Professor Dr.-Ing. Christoph Seeßelberg ist Experte für Stahlbau und Kranbau. Als Professor für Baustatik und Stahlbau war er zunächst 17 Jahre lang an der Hochschule München tätig. Im Jahr 2012 wurde er als Präsident an die Spitze der Fachhochschule Köln berufen.

Für den Bundesanzeiger Verlag betreut er die Kapitel zu den Themen „Stahlbau“ und „Kranbahnen“ in den Schneider Bautabellen (Kapitel 8 A und 8 B). Seit 13 Jahren bringt er sein Expertenwissen dort ein. Thematisch immer auf dem neuesten Entwicklungsstand zu sein, ist ihm ein wichtiges Anliegen.
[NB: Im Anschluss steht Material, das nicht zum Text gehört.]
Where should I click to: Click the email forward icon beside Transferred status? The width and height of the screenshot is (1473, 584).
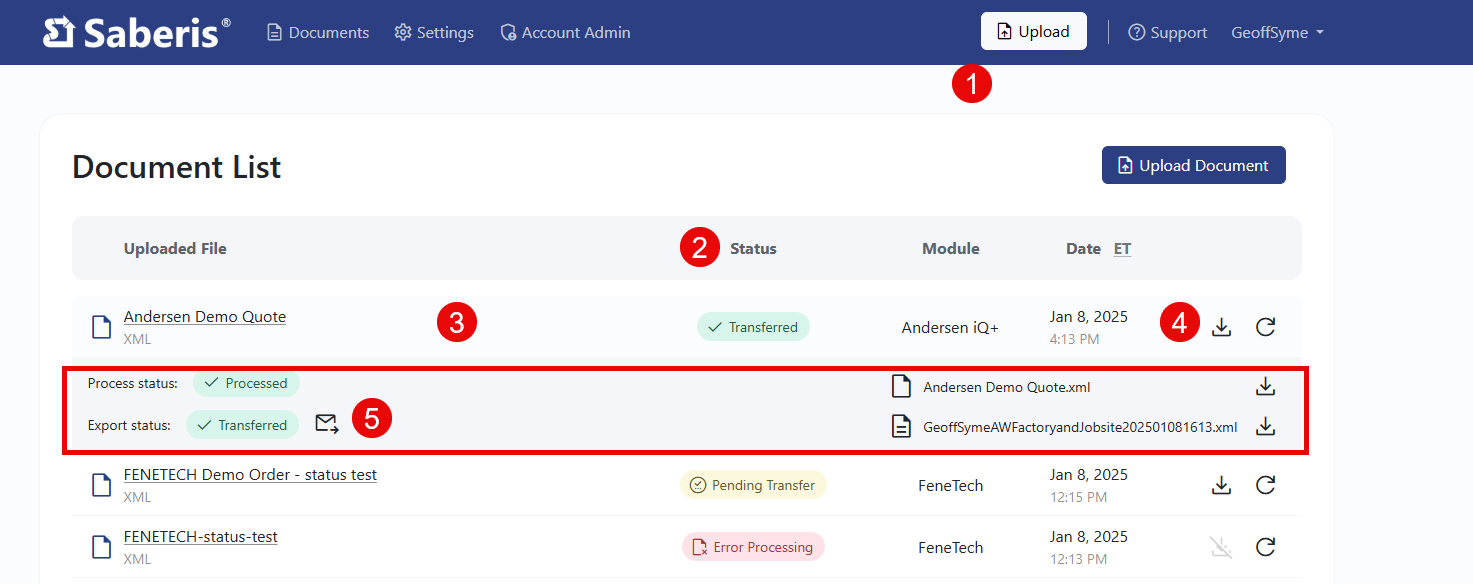tap(326, 424)
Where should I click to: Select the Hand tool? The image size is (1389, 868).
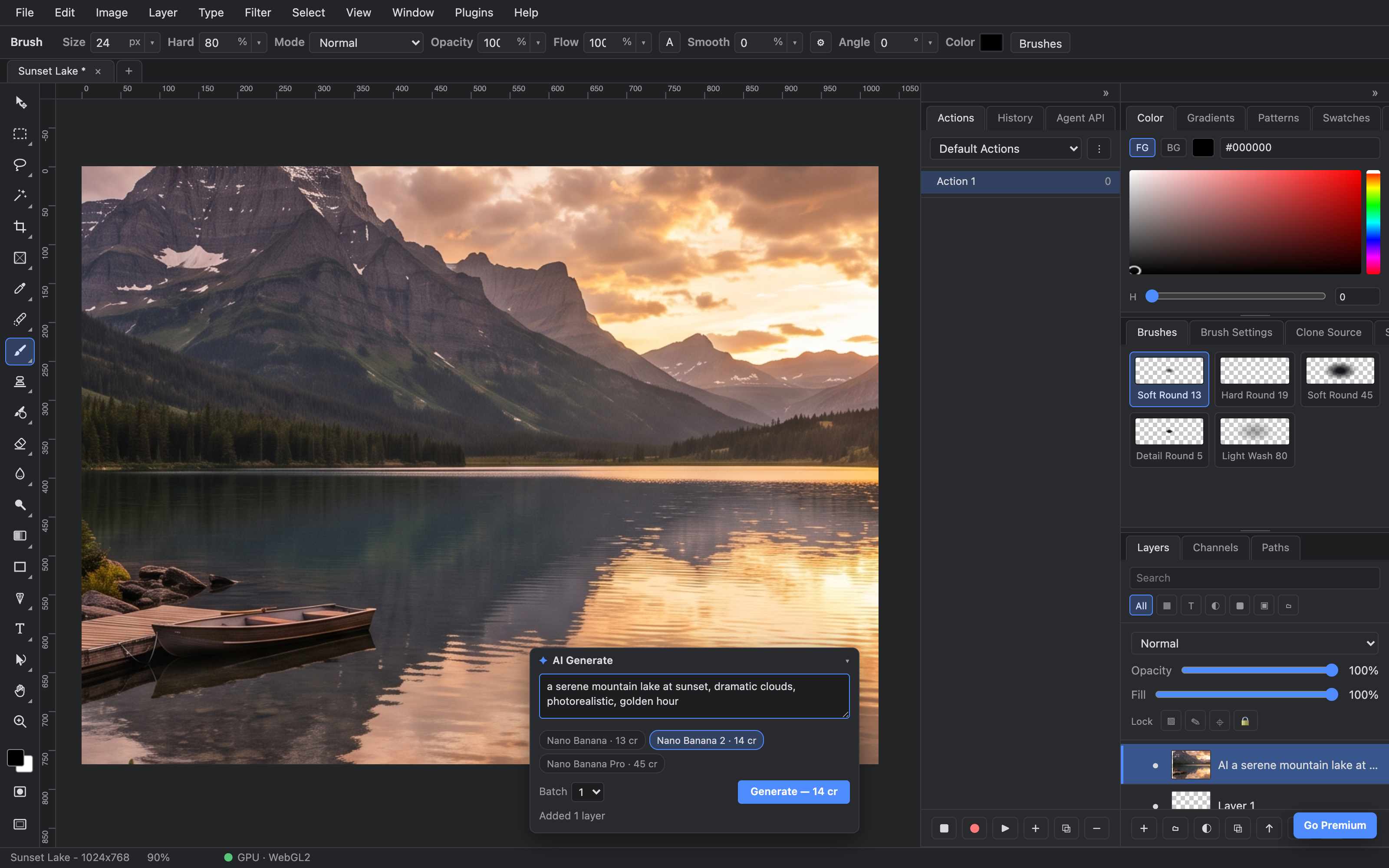[x=20, y=690]
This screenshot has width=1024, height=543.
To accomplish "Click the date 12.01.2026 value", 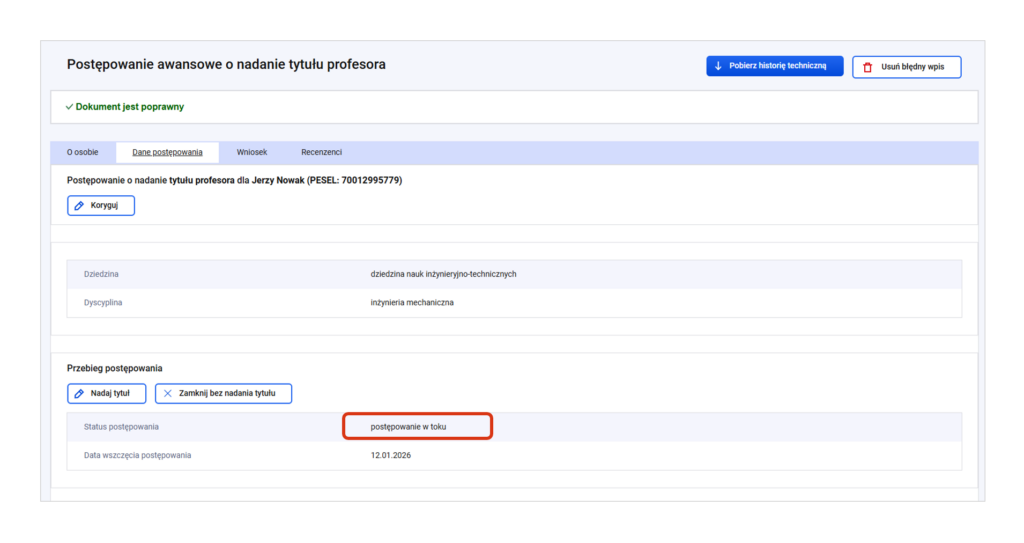I will click(391, 456).
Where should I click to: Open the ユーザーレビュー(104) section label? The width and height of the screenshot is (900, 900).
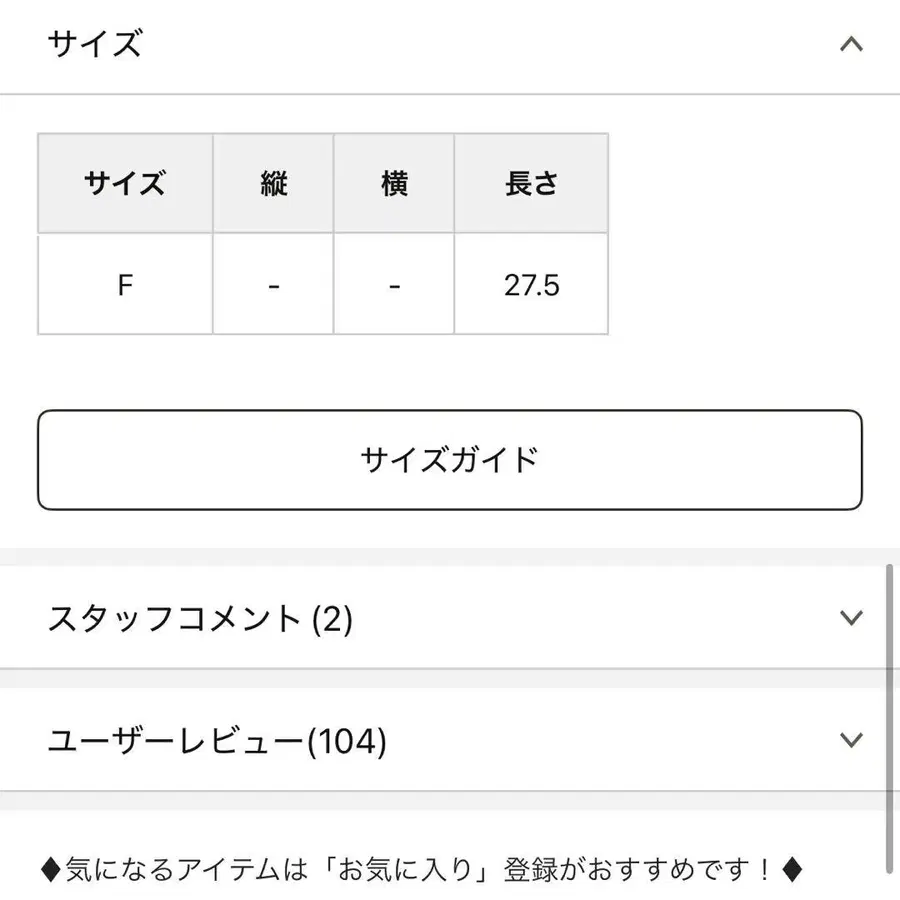click(x=217, y=741)
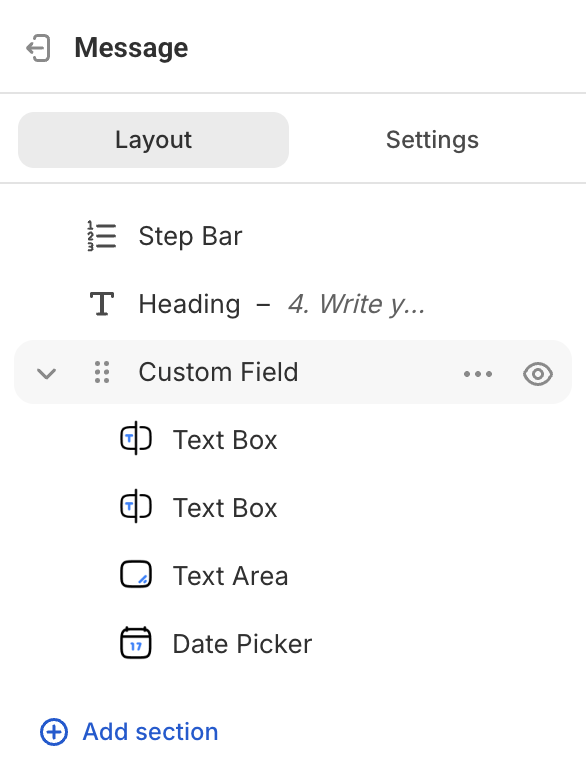Select the Layout tab

coord(153,140)
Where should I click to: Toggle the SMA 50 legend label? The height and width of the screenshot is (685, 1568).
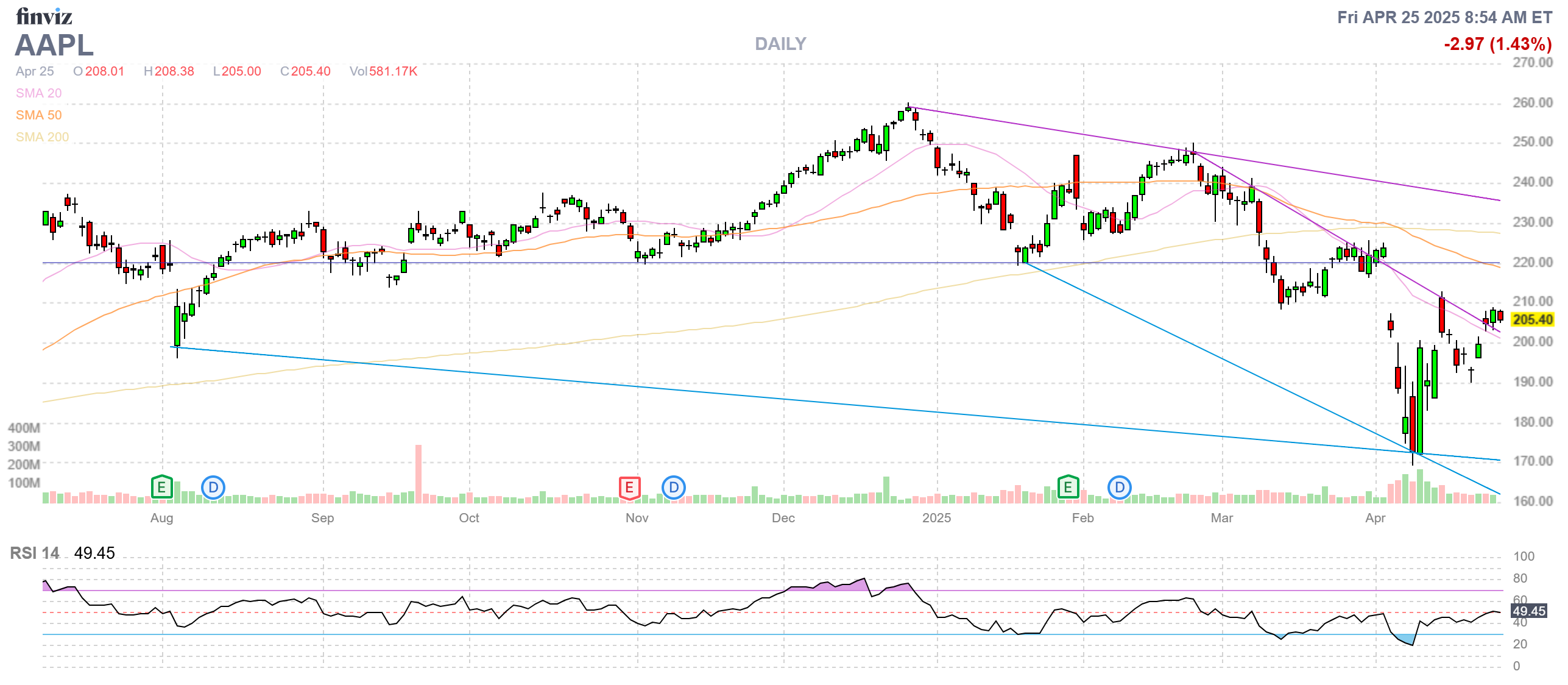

In den letzten beiden Ausgaben der Schneider Bautabellen stand die Umstellung auf die Eurocodes im Vordergrund. Nun geben die Tabellen die Eurocode-Standards wider. Das war viel Arbeit, berichtet er im Interview, der er sich aber sehr gerne gestellt hat. 

Redaktion Bautechnik: Herr Prof. Seeßelberg, seit 2001 wirken Sie als Autor bei den Schneider Bautabellen mit. Wie organisieren Sie Ihre Tätigkeit als Autor?

Prof. Christoph Seeßelberg: Da meine spannende Tätigkeit an der Fachhochschule Köln sehr viel Zeit beansprucht, bin ich vorwiegend an Wochenenden als Autor für die Bautabellen tätig. Die Autorentätigkeit ist ein wunderbarer Ausgleich für die herausfordernden Aufgaben in der Hochschulleitung.

Redaktion Bautechnik: Die Umstellung auf die Eurocodes spielte bei den letzten beiden Auflagen der Schneider Bautabellen eine große Rolle. Welche Entwicklungen zeichnen sich im Stahlbau und Kranbau Ihrer Meinung nach in naher Zukunft ab?

Prof. Christoph Seeßelberg: Die Eurocodes werden uns auch bei den nächsten Ausgaben der Bautabellen beschäftigen: denn nachdem die ersten Erfahrungen mit den neuen Normen vorliegen, wird es neue Normenausgaben geben müssen, in denen bekannt gewordene Fehler ausgemerzt werden. Auch nicht praxistaugliche Regeln in den Eurocodes müssen vor allem verbessert werden. Hier erinnere ich z.B. an die „Initiative praxisgerechte Regelwerke im Bauwesen e.V.“

Redaktion Bautechnik: Als Präsident der Fachhochschule Köln haben Sie nun eine Position im Management und nicht mehr in der Lehre. Was reizt Sie besonders an dieser Aufgabe?

Prof. Christoph Seeßelberg: Die Möglichkeit, gemeinsam mit den Mitgliedern des Präsidiums und der Hochschule in die Zukunft aufbrechen zu können, ist äußerst reizvoll. Das bedeutet für die Fachhochschule Köln, den Empfehlungen des Wissenschaftsrats zur Differenzierung der Hochschulen aus dem Jahr 2010 zu folgen und sich zu einer Hochschule neuen Typs jenseits der herkömmlichen Typen Universität und Fachhochschule weiterzuentwickeln, einer Hochschule also, die bisherige Stärken – z.B. ihren Praxisbezug – mit universitären Profilelementen – z.B. Personalstrukturen in forschungsaktiven Bereichen – kombinieren möchte. Da das neue Nordrhein-Westfälische Hochschulgesetz noch am binären Typenzwang festhält, liegt da noch eine Wegstrecke vor uns.

Redaktion Bautechnik: Mit 23.000 Studierenden ist die Fachhochschule Köln die größte Hochschule in Deutschland. Was zeichnet die FH Köln denn besonders aus?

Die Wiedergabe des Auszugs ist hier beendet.